* **Passage to read**:
++++++++++++++++++++
Thursday, December 3, 2015

Black and White

A friend of mine asked what my thoughts were on shooting, seeing, in black and white. So, I've thought about this a fair bit, and here are my thoughts.

I don't personally see in black and white as such. I look at the forms and objects in the frame, and let tonal relationships fall where they may.

Consider:



I was in a gaming shop here in Bellingham (we have at least 3 of these, and probably more). This particular shop hosts collectible-card-game play, Magic: The Gathering and so on. I'd been shooting a little portfolio which was really about living authentically and intensely. A bunch of kids playing Magic are definitely doing that -- nobody plays Magic to get girls and look cool. You play Magic because you think it's fun. It had long occurred to me that I should go take some photos.

I went in to the shop with a few criteria. I wanted it clear what was going on. I wanted a sense of intensity and action. I wanted to protect the anonymity of the kids. I'd already settled on dutch tilt for every single frame (basically because fuck those pedants who say it's a bad idea). So, it really came down to hands and cards and a tilted camera.

And so I shot a bunch of frames, looking for pleasing framing of the hands. One set of hands, two sets of hands. I was looking for motion, action, intensity.
++++++++++++++++++++
* **Data provided**:

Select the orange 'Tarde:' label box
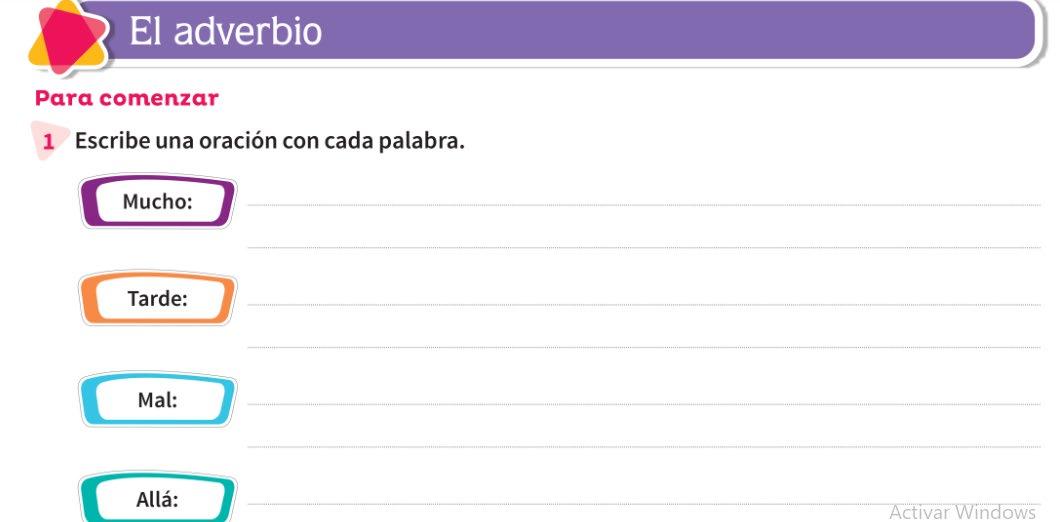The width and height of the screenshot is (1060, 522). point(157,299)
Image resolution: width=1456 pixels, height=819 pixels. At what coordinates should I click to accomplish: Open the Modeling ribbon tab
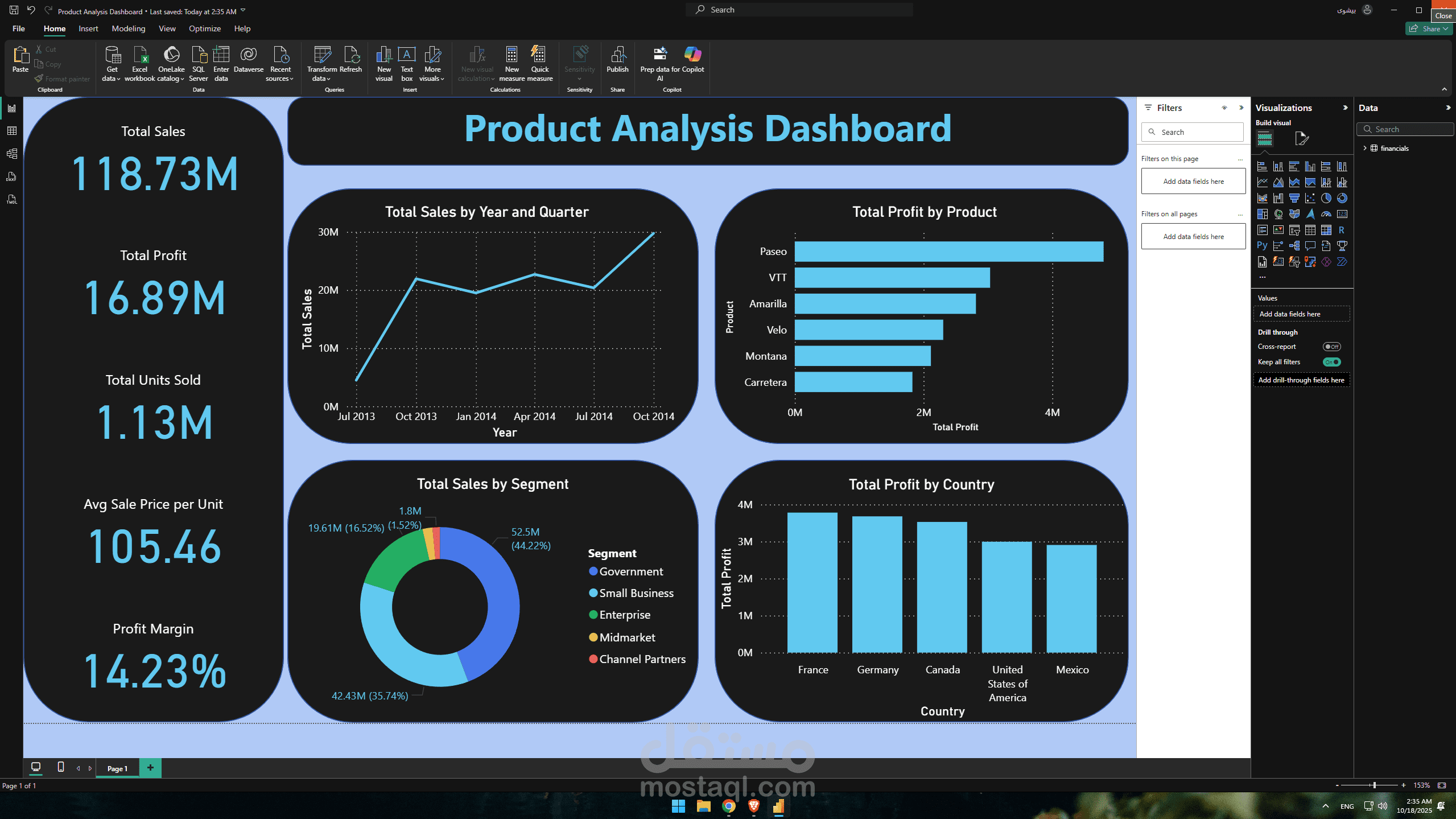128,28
++++++++++++++++++++
* **To do**: Transcribe part of the black-and-white post: begin at the words "Thursday, December 3, 2015" and stop after "take some photos.".

* **Problem solution**:
Thursday, December 3, 2015

Black and White

A friend of mine asked what my thoughts were on shooting, seeing, in black and white. So, I've thought about this a fair bit, and here are my thoughts.

I don't personally see in black and white as such. I look at the forms and objects in the frame, and let tonal relationships fall where they may.

Consider:



I was in a gaming shop here in Bellingham (we have at least 3 of these, and probably more). This particular shop hosts collectible-card-game play, Magic: The Gathering and so on. I'd been shooting a little portfolio which was really about living authentically and intensely. A bunch of kids playing Magic are definitely doing that -- nobody plays Magic to get girls and look cool. You play Magic because you think it's fun. It had long occurred to me that I should go take some photos.